Financing the Transition: Mobilizing Capital for a Sustainable Future
The scale of investment required is staggering. Achieving the 500 GW target alone demands tens of billions of dollars annually. This cannot be met by public funding alone; it requires a concerted effort to mobilize global and domestic private capital.
- Green Bonds and Sustainable Finance: The budget should encourage the issuance of sovereign green bonds and create a favorable tax and regulatory environment for corporate green bonds and ESG (Environmental, Social, and Governance)-linked loans . Clarity and incentives can channel the massive pool of global sustainability-focused capital into Indian projects.
- Carbon Market Development: The recently notified Carbon Credit Trading Scheme provides a framework . Budget 2026 can strengthen this by integrating it with national climate goals and ensuring transparent price discovery. As suggested by industry experts, introducing a comprehensive Climate Financing Statement linked to a national climate taxonomy would bring transparency and accountability to green allocations .
- Tax Reforms for Strategic Tech: As noted by KPMG, India’s tax regime needs to evolve to support strategic technology investments. This includes considering super-deductions for R&D, more flexible provisions for carrying forward losses, and reviewing the patent box regime to cover a wider array of modern IP like software and industrial designs crucial for energy tech .

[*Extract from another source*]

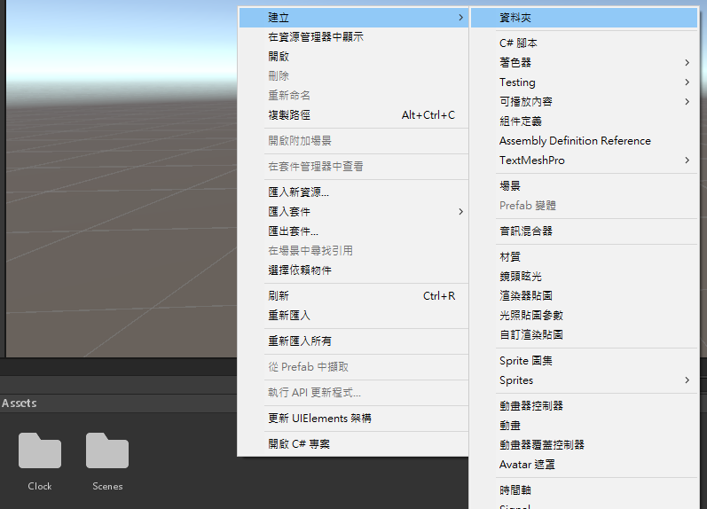
Task: Click the Assets panel breadcrumb label
Action: [20, 403]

Ensuring a Just and Affordable Transition
An energy transition that ignores affordability and equity is doomed to fail. The budget must, therefore, also focus on democratizing access and managing costs.
- Decentralized Renewable Energy (DRE): Schemes for rooftop solar, solarization of agriculture (PM-KUSUM), and rural microgrids need continued and enhanced support . Innovative models like virtual net metering and community solar can allow apartment dwellers and rural communities to participate directly in the energy transition .

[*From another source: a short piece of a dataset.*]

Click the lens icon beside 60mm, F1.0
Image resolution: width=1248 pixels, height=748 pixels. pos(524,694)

- Managing Consumer Impact: Strategic support for storage and grid efficiency, as highlighted by EY, ultimately helps in lowering the overall cost of power delivery to the end consumer . Furthermore, a predictable policy environment reduces risks and, consequently, the cost of capital for developers, which benefits consumers through cheaper tariffs.
Conclusion: From Ambition to Actionable Blueprint
Budget 2026 arrives at a moment of exceptional momentum and equally high stakes. India has laid a strong foundation with record renewable capacity additions. The task now is to construct the superstructure of a modern, resilient, and self-sufficient energy economy. This requires the budget to act as a catalyst, addressing the systemic gaps in storage and grids, strengthening the industrial base from raw materials to finished products, creating markets for emerging technologies like green hydrogen, and unlocking trillions in capital.
By providing a cohesive, actionable, and financially robust blueprint that connects these dots, the government can ensure that India’s clean energy transition becomes an irreversible engine for economic growth, job creation, and global leadership. The moment is ripe; Budget 2026 must seize it.